** Exercise material follows **

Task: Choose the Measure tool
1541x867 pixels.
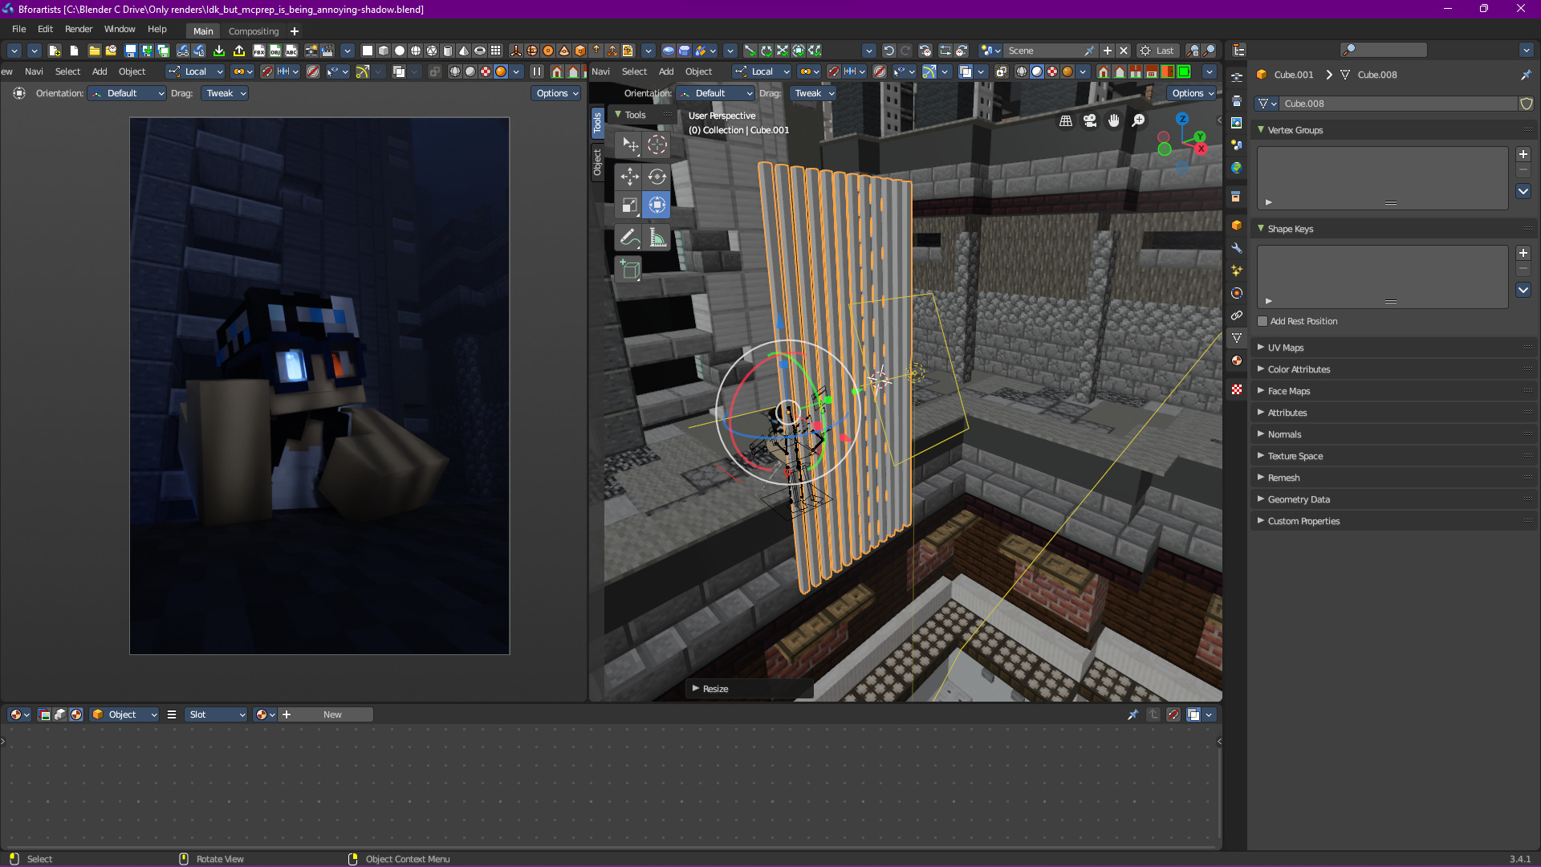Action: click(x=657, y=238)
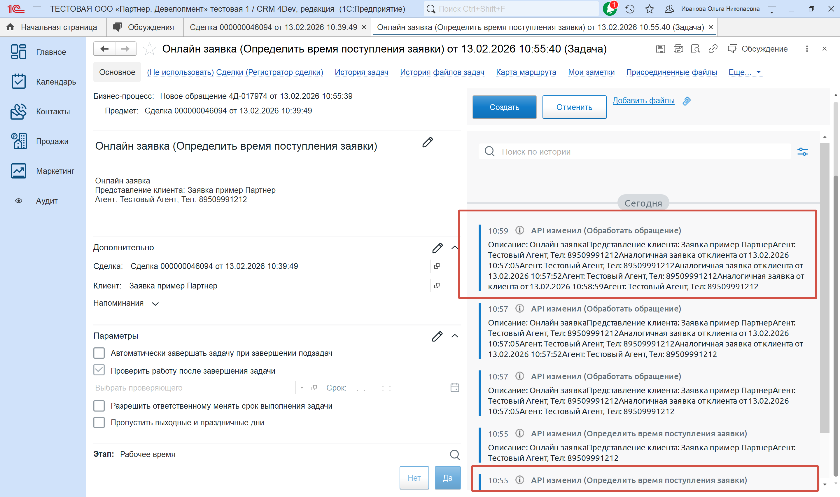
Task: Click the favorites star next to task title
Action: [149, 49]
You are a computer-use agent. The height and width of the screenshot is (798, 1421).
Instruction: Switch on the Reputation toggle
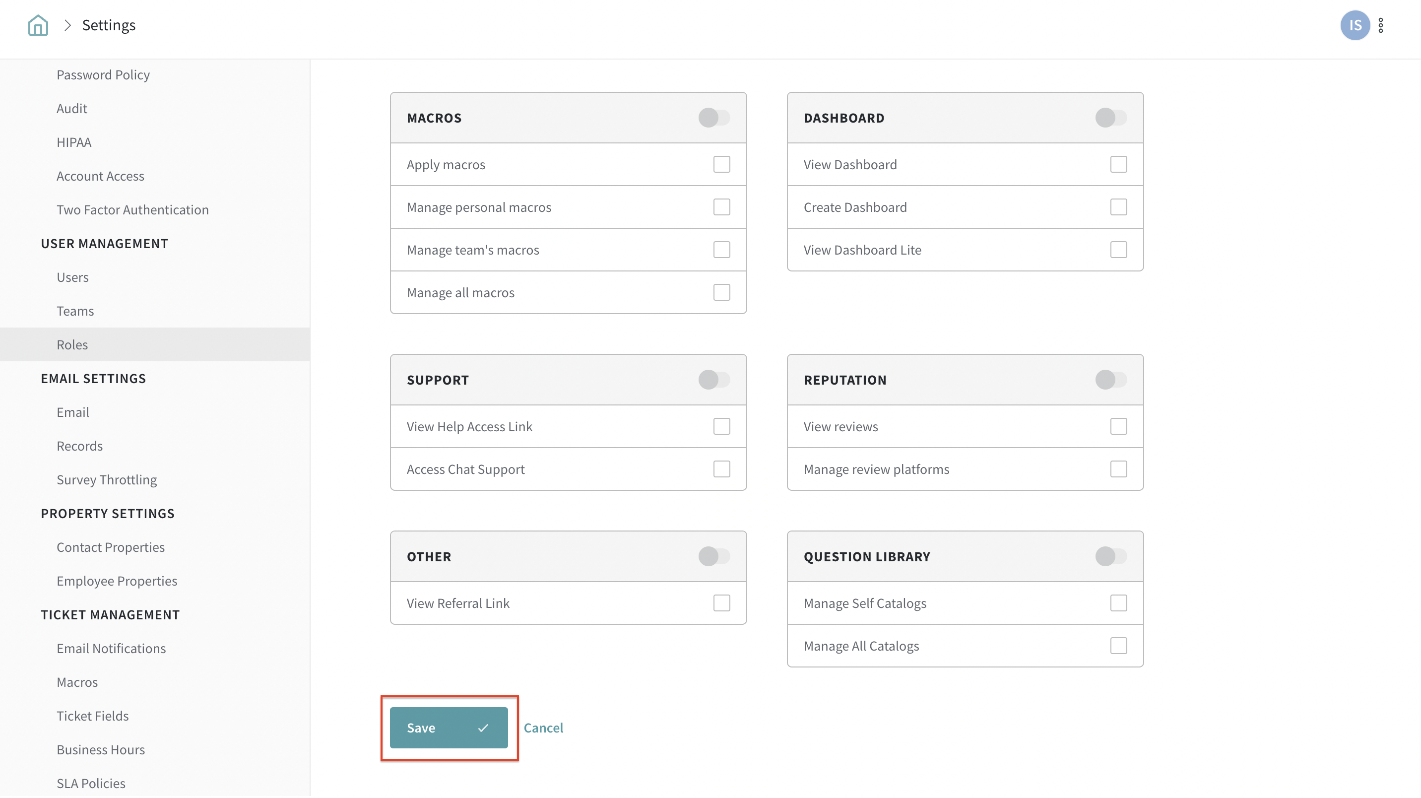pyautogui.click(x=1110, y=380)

** End of Exercise material **

- [Task directions] Write out the records once more, exactly as they stand, with no images.

- [Written response]
Task: Choose the Measure tool
1541x867 pixels.
Action: click(x=657, y=238)
Task: Click the favorites star next to task title
Action: [149, 49]
You are a computer-use agent. The height and width of the screenshot is (798, 1421).
Instruction: Switch on the Reputation toggle
pyautogui.click(x=1110, y=380)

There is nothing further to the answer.